-- 阅读文本 --
((

▲▼小灯泡案。(图/记者李毓康摄)

▲从被害者角度来看,现状的社会安全机制能给的支撑有限,被害者能做的,只能期待司法给个慰藉,但让加害者走上死刑台,其实是反应了这个社会心无余、力也不足的廉价制度。(图/记者李毓康摄)

明日(7月3日)是小灯泡案的刑事第一审宣判。该案王姓被告在诸多事证显示下,是杀害小灯泡的凶嫌,应无争议。但在刑度拿捏上,是否会判处死刑,应该是更多人会予以关注的部分。在该案件一审言词辩论终结前,小灯泡的父亲有以下的发言:

我希望合议庭能严肃的思考,在我们尚未有能力处理被告重返社会其再犯风险的情况下,任何极刑以外的量刑,极可能将社会大众置于被剥夺下一个无辜生命生命权的风险之上,这对人权不也是一种严重的戕害。

这段发言纵然未有直指他的诉求,但请求处被告死刑,应该就是这段话的结论。部分媒体引用该段发言,便直接认定小灯泡的父亲强烈的将责任放在凶手身上,进而塑造一个典型加害人予被害人的对立感。殊不知,他的发言其实有著很多转折、价值冲突判断,以及其他的期许。

我们再来看小灯泡的父亲在上面结论前的其中一段话:

在过去的两年,我和我太太希望我们整个社会,大家可以一起来好好检视这个案件及其他类似的案件,……,在成长过程中的每一个阶段,其相对应的家庭、学校及政府相关的劳工、卫福及警政等单位,还能多做一些什么来减少这种事情发生的机率。……社会支持远远不够的状况下,我反对由被害者一方担负此类风险……。

对于此类争议,已经有不少关于国家刑罚权行使、死刑效果优劣的论述。回首过去,四年前发生的郑捷在捷运里的随机杀人事件,仍令人在脑海中挥之不去。纵然郑捷已经伏法,这数个月来所发生的杀人案,手段之凶残也还是让人不忍直视。诚如小灯泡父亲的发言,我们有没有办法做甚么来减少这类事件的发生。毕竟我们面对的,是一个精神压力多半高于身体压力的现代社会;人际互动的复杂性以及政府对人民的保护义务,也远远高于以往。

))

-- 数据摘录 --
((

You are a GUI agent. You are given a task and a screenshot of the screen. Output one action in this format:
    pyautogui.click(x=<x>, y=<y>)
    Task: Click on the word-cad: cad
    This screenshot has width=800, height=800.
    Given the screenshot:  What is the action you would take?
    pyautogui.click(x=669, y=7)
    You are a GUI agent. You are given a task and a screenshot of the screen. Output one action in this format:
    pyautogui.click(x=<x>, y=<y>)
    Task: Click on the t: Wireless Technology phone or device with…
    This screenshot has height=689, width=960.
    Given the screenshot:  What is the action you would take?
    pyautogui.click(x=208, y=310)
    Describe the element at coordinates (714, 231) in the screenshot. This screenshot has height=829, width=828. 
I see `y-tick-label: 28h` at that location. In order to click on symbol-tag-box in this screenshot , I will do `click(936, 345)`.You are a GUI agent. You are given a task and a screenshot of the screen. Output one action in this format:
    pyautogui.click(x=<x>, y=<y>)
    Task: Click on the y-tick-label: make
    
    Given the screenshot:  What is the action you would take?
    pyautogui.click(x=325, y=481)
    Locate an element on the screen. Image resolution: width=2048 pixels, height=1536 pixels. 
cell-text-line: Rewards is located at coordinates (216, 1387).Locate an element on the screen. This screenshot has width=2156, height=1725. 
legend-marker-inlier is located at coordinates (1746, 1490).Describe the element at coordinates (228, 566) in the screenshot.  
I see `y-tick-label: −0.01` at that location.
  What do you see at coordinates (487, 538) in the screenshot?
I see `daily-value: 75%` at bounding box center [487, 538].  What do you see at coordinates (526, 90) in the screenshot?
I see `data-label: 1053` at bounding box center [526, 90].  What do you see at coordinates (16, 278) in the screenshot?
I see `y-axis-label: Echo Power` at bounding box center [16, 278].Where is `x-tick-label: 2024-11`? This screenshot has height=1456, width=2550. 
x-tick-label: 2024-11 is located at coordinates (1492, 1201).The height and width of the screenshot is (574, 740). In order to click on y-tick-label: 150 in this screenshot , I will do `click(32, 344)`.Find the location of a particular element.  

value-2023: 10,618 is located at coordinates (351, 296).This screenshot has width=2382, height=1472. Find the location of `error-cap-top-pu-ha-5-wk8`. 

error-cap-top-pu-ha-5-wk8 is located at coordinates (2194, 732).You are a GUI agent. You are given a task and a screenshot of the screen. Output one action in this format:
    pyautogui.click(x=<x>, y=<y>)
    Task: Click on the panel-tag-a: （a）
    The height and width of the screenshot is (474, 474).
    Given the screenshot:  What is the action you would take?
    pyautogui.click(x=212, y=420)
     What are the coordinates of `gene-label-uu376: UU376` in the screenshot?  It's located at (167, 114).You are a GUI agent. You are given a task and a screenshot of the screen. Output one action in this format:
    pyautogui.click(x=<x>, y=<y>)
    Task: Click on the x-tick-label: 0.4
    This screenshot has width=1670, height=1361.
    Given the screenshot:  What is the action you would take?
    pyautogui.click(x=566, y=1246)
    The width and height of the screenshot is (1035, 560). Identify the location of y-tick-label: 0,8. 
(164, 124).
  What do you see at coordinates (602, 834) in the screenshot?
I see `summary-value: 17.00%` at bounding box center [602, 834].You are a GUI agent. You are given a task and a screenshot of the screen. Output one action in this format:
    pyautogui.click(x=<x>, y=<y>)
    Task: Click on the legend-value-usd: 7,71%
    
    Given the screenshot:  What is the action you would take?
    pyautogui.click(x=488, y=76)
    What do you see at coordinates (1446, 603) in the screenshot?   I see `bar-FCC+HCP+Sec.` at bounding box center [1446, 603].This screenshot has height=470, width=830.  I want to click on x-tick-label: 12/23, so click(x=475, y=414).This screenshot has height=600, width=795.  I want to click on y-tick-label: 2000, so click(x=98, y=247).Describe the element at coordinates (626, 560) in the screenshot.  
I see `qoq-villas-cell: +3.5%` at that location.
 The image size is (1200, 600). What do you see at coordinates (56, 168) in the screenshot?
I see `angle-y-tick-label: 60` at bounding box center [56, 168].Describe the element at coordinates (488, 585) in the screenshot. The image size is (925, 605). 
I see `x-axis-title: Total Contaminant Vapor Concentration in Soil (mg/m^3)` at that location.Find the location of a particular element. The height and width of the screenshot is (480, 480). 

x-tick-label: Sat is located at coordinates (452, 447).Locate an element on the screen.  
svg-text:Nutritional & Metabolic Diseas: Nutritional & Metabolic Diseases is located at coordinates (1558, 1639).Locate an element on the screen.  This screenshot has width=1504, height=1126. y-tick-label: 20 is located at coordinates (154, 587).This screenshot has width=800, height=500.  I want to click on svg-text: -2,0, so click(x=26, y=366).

))

-- 练习说明 --
阅读文本中，小灯泡案的刑事第一审在哪一天宣判？ 作答时无需用到这些条目。

-- 书面作答 --
7月3日。